JOHANNESBURG — Banks in Zimbabwe were swamped by panicking customers yesterday after the central bank announced that three zeros were being lopped from the value of the Zimbabwean dollar to counter the 1,200 percent inflation rate, the highest in the world.

Confusion about the effective devaluation of the currency prompted hundreds to jostle one another in lines to deposit millions of bank notes thinking they had to “legalize” their hoards of cash within the day. Several banks across the country closed doors intermittently to avoid the rush of depositors.

The Reserve Bank of Zimbabwe also made it illegal to hold more than the equivalent of $41 in cash.

“We have to go to the Reserve Bank this minute as we have to explain that we had all this money on us, [about $412] to pay wages on Friday,” said a harassed businessman in the capital, Harare, who asked not to be named.
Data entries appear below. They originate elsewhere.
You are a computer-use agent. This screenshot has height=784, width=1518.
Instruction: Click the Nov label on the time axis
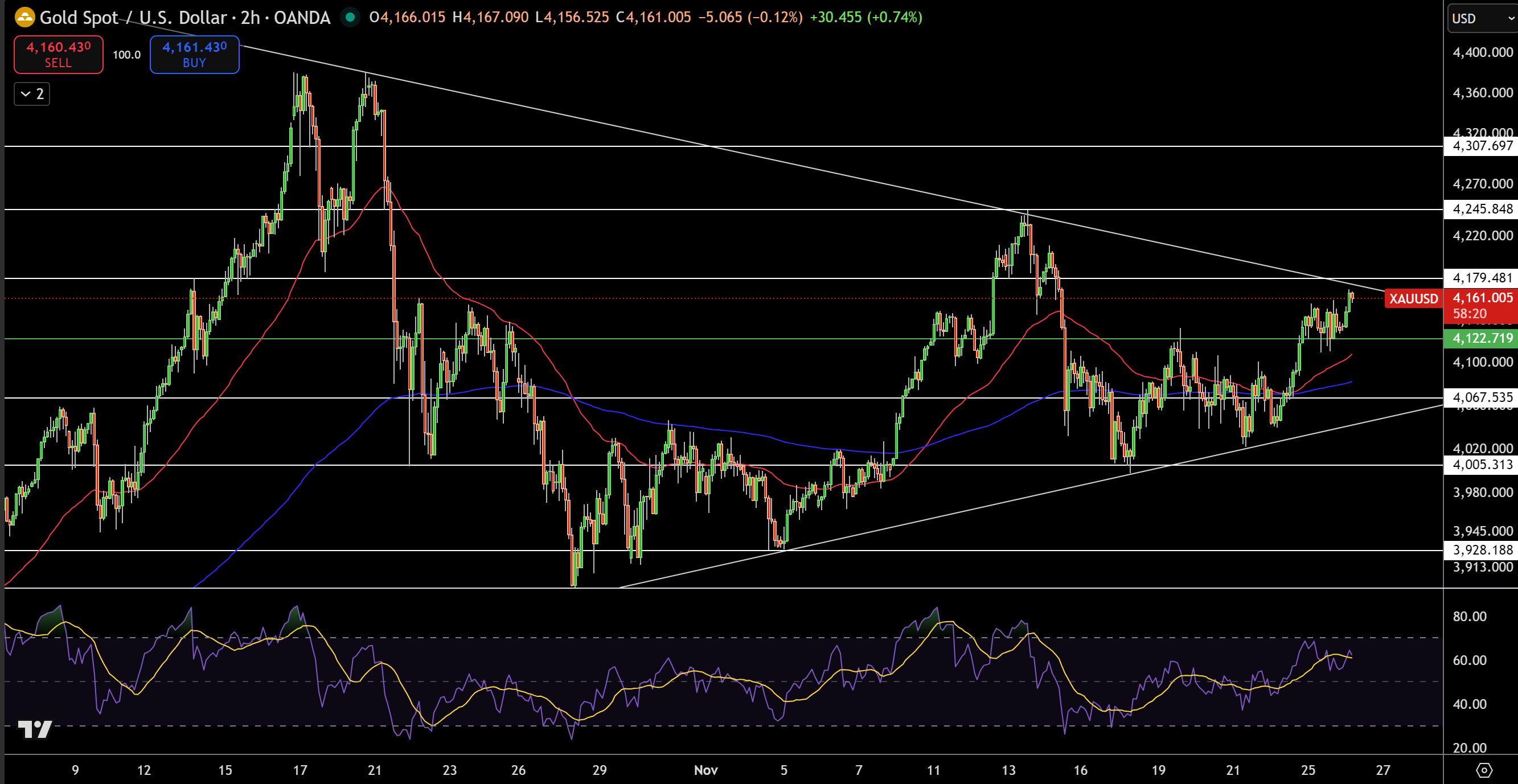point(705,769)
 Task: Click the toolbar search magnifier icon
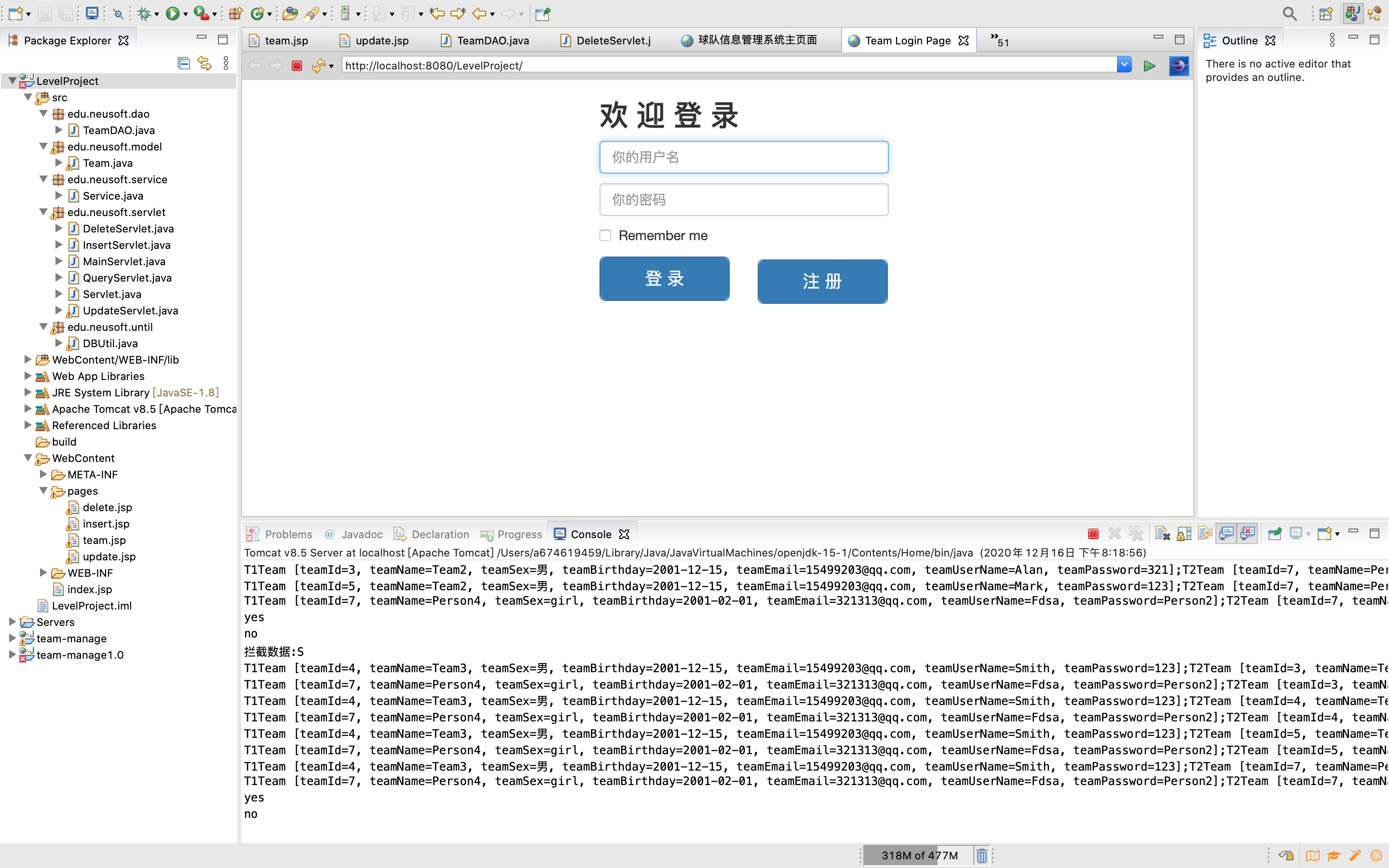coord(1289,13)
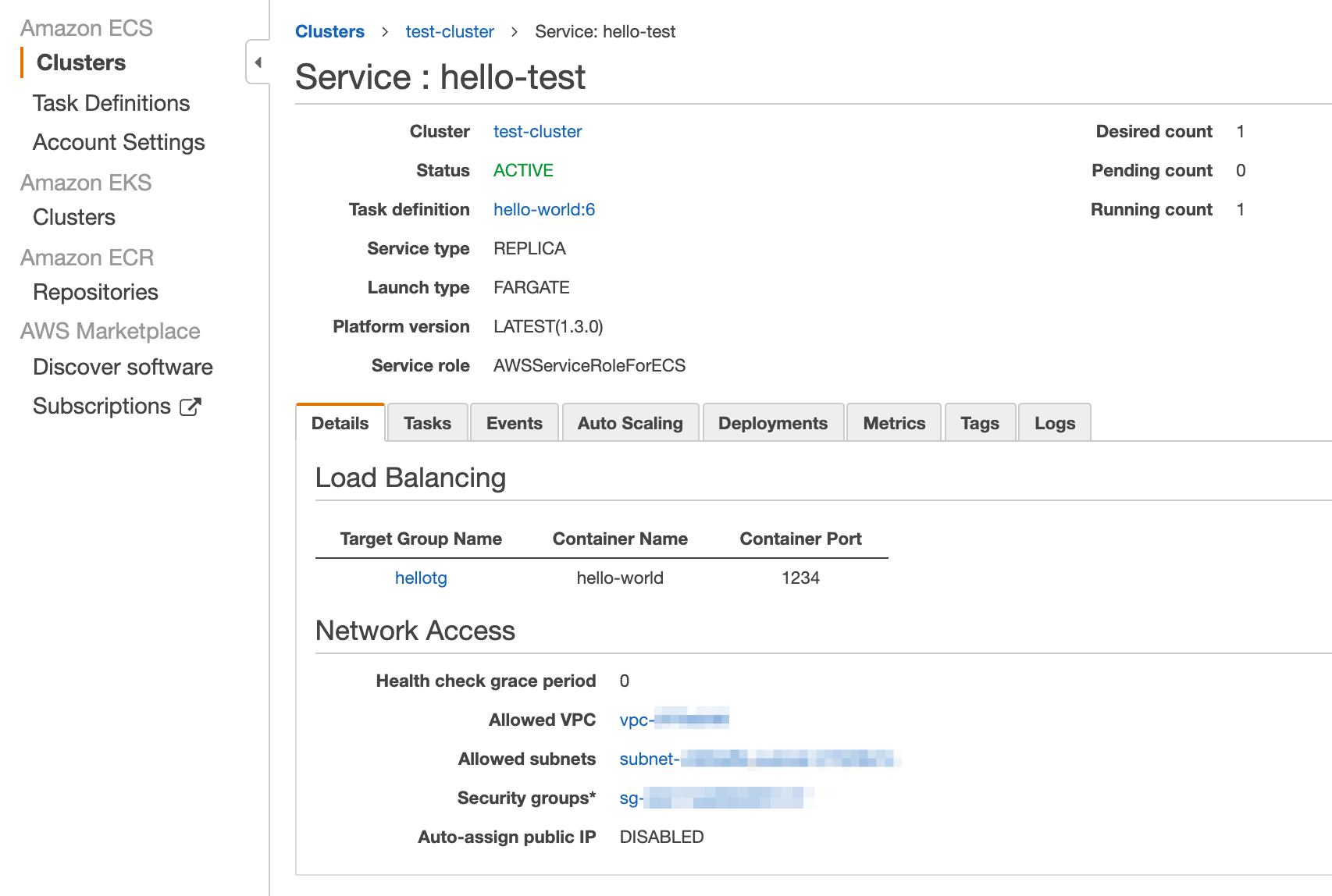Viewport: 1332px width, 896px height.
Task: Open ECR Repositories in the sidebar
Action: click(95, 292)
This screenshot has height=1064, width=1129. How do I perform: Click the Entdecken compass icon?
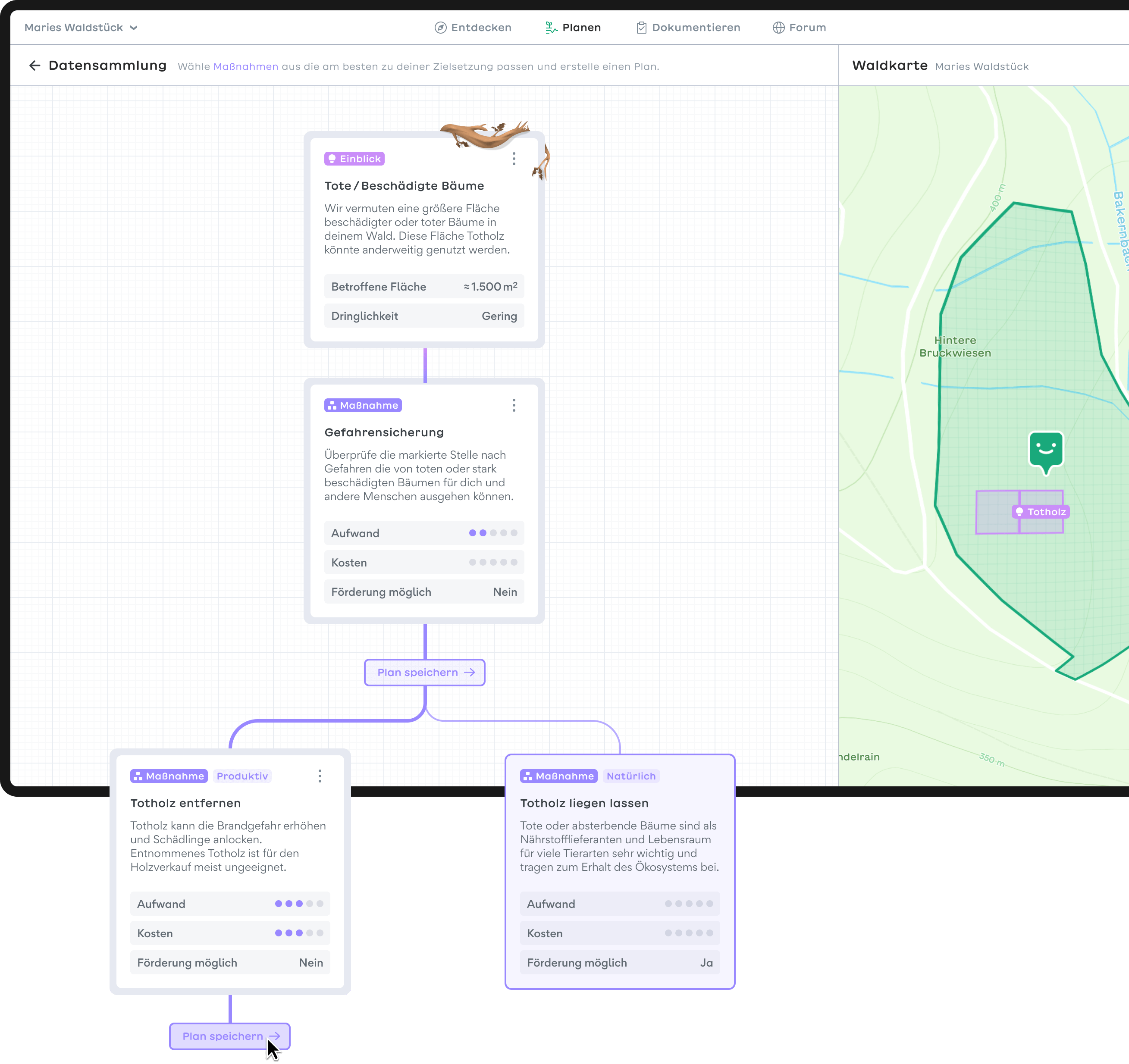pos(440,28)
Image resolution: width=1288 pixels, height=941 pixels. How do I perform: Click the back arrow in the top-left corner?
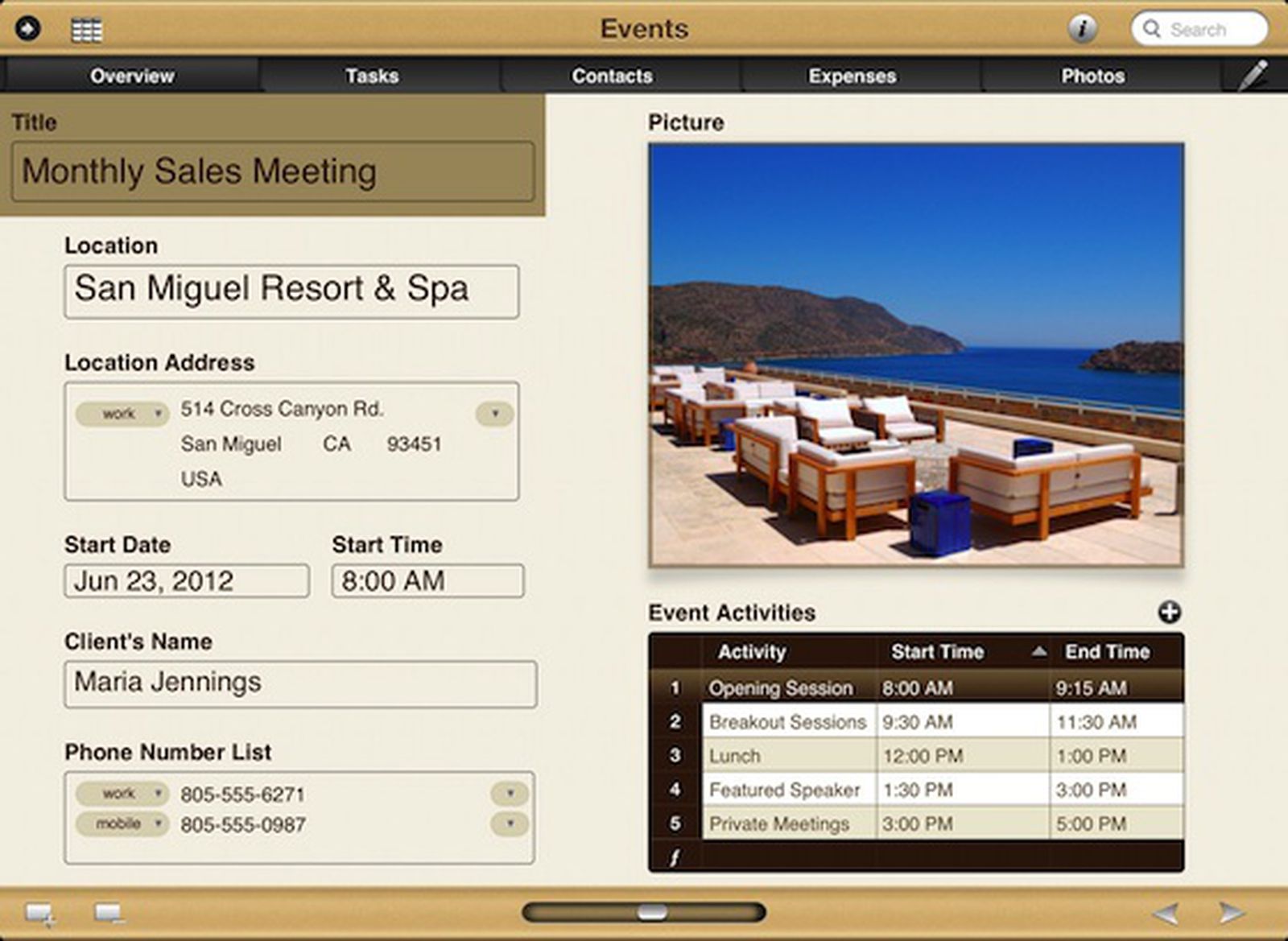[x=27, y=28]
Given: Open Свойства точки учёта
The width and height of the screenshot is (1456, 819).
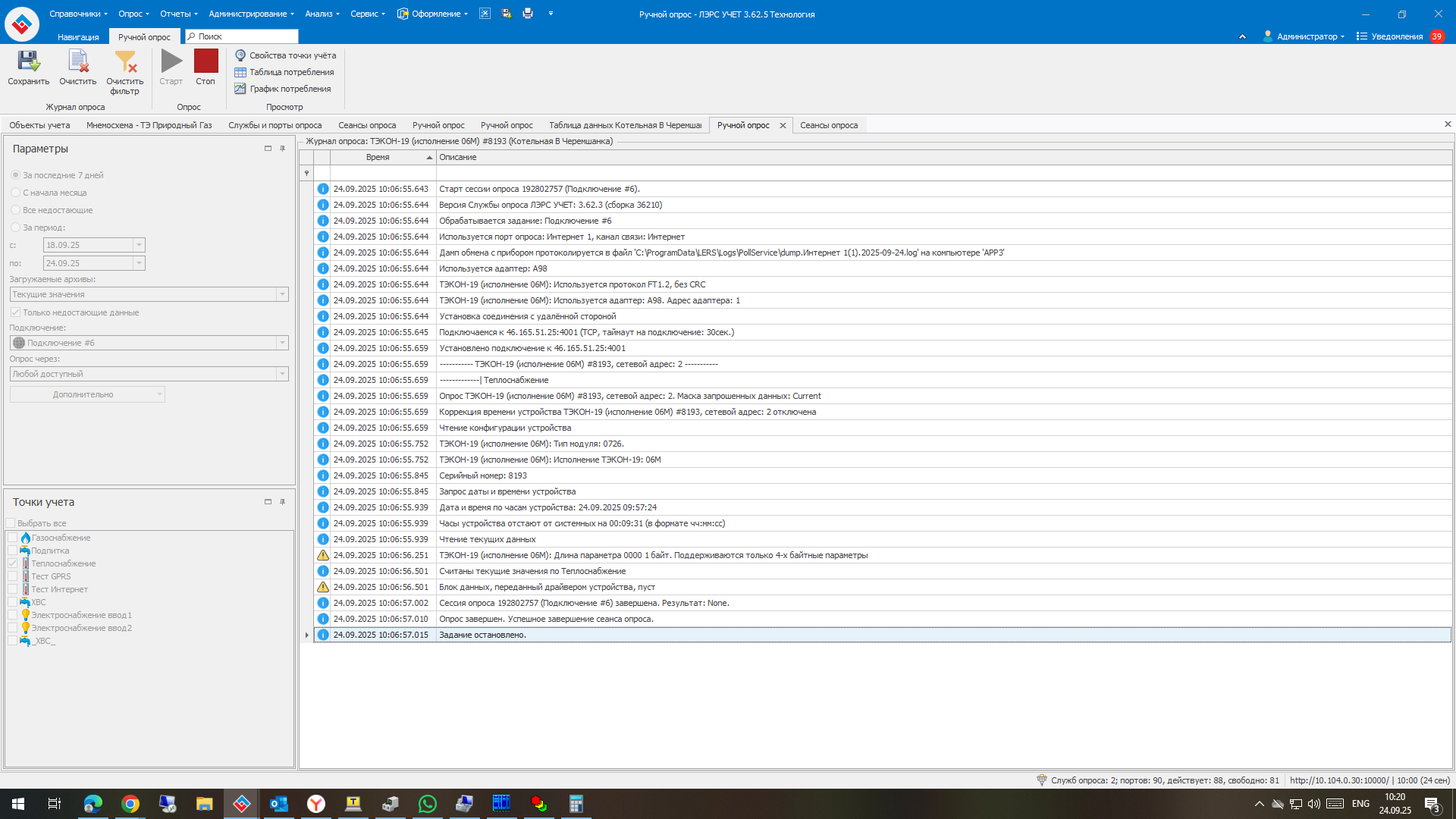Looking at the screenshot, I should [x=285, y=55].
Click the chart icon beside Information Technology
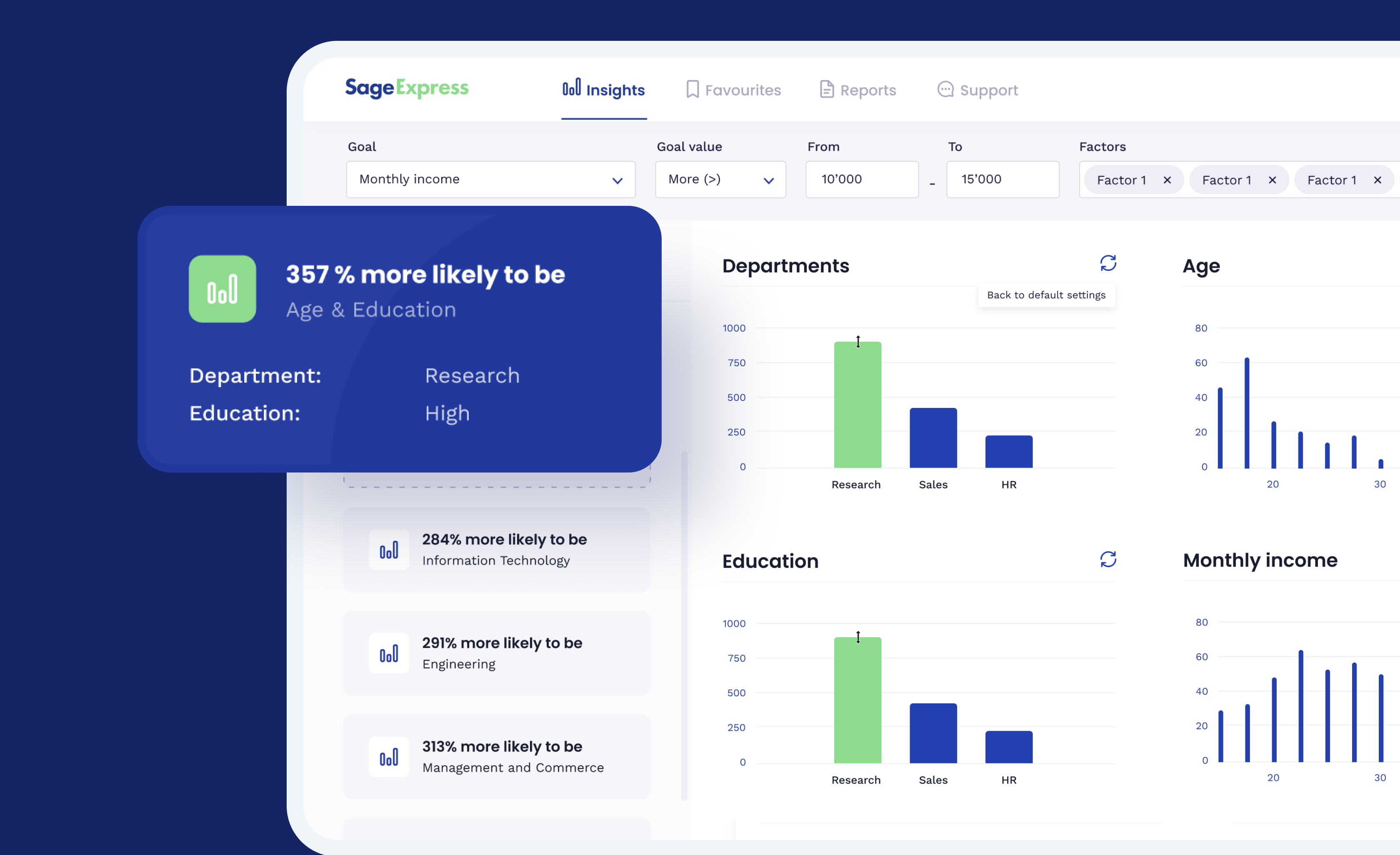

Gideon Gono, governor of the Reserve Bank, announced the changes during a televised address on Monday.

“Our currency is in trouble. Our people are experiencing incredible hardships and inconveniences associated with too many zeros,” Mr. Gono said.

He said Zimbabweans had three weeks to exchange bearer bonds — vouchers used as currency — for a new series reflecting the new values.

“This is just one monetary mechanism to help make commerce and everyday life more convenient,” Mr. Gono said.

The country’s rampaging inflation has obliged Zimbabweans to carry large blocks of currency for the most basic commodities. A loaf of bread, for instance, can cost more than 1 million Zimbabwean dollars (about $9).

The country’s banks also have struggled to keep pace as their software strains to deal in 14-digit trillions and even larger quadrillions in commercial dealings. Everyone now will ignore the last three zeros on bank notes. A 10,000-dollar bill now will be worth 10 dollars.

President Robert Mugabe blames domestic and foreign “enemies” for his country’s perilous economic state but economists point to the erosion of the agricultural sector after the “land reform” program under which 4,000 white-owned farms have been arbitrarily seized by the government.